▶ [WHAT YOU ARE ASKED TO DO] Reproduce the records word for word from their beginning up to and including the line that contains "will pyautogui.click(x=217, y=141).".
Start of GIVEN DATA
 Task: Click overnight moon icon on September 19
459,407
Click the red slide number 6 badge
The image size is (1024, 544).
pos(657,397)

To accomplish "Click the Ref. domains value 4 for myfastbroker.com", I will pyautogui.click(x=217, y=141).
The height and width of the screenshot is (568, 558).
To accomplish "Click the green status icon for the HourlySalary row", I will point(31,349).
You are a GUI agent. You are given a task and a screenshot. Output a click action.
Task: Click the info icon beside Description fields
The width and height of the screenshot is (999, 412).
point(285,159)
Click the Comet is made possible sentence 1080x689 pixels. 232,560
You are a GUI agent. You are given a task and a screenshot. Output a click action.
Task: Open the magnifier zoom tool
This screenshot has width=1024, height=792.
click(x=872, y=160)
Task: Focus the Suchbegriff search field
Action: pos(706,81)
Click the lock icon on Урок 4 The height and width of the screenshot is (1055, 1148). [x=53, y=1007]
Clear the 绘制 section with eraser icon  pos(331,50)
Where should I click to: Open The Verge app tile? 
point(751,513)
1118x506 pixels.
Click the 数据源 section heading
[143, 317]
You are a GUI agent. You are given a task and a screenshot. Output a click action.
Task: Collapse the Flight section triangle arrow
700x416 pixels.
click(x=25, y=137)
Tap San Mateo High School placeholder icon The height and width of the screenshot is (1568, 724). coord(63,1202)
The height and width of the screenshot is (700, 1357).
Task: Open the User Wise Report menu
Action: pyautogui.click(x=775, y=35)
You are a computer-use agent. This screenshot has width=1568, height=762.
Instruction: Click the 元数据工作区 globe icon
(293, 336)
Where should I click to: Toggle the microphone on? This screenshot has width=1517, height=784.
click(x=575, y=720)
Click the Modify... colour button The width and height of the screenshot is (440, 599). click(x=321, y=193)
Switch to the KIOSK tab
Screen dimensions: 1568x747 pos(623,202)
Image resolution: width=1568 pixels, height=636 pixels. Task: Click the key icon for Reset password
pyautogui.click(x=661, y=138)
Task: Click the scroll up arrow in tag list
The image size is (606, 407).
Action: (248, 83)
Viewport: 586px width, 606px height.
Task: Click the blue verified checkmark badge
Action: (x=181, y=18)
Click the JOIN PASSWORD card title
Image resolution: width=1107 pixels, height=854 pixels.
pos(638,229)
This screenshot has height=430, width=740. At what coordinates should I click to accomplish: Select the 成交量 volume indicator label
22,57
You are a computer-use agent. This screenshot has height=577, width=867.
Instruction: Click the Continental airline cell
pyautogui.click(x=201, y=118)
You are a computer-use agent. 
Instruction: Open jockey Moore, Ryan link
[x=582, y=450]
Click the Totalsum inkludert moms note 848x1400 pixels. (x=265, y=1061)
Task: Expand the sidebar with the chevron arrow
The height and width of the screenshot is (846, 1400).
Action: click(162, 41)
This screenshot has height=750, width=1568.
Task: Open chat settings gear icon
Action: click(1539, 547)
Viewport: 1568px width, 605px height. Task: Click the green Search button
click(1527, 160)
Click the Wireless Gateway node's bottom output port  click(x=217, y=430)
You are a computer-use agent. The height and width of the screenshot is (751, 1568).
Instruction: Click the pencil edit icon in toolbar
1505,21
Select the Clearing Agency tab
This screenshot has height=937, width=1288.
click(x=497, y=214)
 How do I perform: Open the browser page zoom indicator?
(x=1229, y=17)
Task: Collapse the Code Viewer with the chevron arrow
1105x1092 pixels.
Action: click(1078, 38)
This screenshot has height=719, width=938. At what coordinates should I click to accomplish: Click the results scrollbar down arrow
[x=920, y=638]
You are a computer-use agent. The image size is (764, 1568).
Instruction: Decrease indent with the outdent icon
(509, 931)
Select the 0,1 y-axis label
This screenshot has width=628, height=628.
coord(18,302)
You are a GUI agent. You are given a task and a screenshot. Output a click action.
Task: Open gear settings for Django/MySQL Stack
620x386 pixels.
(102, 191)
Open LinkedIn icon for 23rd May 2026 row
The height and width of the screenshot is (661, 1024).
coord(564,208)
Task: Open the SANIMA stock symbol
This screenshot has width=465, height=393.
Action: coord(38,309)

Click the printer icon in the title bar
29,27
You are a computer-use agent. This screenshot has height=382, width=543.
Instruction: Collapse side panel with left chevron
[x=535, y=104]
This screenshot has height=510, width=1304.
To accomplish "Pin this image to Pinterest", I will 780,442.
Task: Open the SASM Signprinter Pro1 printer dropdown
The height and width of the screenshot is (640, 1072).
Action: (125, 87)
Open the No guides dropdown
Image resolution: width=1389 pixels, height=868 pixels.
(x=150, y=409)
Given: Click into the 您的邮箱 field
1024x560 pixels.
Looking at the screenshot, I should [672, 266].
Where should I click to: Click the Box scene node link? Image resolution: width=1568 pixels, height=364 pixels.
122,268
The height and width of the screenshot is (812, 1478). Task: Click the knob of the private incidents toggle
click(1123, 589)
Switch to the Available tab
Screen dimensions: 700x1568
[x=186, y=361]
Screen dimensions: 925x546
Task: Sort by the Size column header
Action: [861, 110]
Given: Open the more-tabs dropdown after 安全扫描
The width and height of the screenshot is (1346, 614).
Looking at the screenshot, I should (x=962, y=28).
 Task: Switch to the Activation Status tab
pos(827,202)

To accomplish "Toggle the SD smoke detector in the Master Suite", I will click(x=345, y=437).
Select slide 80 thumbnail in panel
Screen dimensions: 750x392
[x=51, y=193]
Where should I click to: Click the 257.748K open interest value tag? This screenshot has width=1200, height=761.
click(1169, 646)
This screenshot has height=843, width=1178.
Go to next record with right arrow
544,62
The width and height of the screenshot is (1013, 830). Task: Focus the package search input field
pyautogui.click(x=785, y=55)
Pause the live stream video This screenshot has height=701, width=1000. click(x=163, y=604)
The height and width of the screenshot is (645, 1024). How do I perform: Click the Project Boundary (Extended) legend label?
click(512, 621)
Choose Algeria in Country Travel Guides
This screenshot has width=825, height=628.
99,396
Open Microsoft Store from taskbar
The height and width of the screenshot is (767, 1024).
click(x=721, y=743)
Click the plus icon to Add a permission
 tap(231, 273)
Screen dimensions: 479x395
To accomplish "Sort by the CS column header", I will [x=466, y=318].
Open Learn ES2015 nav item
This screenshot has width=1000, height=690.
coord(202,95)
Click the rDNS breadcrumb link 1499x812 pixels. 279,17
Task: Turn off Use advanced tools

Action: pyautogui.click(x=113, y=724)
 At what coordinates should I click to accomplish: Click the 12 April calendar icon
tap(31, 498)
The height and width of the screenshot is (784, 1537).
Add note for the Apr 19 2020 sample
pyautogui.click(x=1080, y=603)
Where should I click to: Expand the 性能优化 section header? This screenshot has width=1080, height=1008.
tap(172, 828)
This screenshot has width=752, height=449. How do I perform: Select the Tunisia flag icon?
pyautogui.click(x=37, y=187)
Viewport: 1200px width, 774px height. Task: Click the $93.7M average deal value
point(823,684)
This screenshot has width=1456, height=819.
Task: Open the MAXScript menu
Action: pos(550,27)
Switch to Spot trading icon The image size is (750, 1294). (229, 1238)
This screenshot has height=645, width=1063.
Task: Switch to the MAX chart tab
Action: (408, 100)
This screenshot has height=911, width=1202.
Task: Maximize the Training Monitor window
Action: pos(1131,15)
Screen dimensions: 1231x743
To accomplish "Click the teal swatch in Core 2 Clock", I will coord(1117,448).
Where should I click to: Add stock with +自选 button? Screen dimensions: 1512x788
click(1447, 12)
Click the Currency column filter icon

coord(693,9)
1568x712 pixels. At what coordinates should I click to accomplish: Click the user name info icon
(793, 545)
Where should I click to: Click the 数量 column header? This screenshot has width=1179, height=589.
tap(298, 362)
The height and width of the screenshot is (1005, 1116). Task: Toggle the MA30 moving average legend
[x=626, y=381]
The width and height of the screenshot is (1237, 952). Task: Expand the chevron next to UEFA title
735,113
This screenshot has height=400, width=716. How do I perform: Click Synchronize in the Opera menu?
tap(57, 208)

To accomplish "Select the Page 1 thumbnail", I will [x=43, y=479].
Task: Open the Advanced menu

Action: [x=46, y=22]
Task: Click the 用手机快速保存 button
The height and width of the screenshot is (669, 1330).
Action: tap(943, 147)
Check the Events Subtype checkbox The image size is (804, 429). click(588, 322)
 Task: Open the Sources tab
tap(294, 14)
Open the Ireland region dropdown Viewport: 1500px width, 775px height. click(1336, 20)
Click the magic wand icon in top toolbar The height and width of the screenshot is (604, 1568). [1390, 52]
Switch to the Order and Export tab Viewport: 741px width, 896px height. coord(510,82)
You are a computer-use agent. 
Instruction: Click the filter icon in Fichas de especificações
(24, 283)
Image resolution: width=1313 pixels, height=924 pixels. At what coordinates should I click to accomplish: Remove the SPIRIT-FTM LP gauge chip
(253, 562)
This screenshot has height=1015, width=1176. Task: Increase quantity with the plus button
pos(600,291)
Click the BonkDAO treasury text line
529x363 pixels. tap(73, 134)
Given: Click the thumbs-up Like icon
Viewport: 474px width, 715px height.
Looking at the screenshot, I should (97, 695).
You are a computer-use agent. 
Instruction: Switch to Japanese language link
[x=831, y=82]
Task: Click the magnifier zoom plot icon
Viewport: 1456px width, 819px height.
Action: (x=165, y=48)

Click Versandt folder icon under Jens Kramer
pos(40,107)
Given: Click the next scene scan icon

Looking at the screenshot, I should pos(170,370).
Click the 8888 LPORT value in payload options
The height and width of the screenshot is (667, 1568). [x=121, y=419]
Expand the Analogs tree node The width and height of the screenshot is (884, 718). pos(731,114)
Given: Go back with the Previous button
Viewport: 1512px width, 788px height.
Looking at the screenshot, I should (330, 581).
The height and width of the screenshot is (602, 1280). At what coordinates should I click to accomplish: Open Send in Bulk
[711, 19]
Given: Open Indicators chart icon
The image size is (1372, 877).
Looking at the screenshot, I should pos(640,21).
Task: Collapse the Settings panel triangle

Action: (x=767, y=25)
End of GIVEN DATA
▶ [CORRECT RESPONSE]
 Task: Click overnight moon icon on September 19
459,407
Click the red slide number 6 badge
The image size is (1024, 544).
pos(657,397)

To accomplish "Click the Ref. domains value 4 for myfastbroker.com", I will pyautogui.click(x=217, y=141).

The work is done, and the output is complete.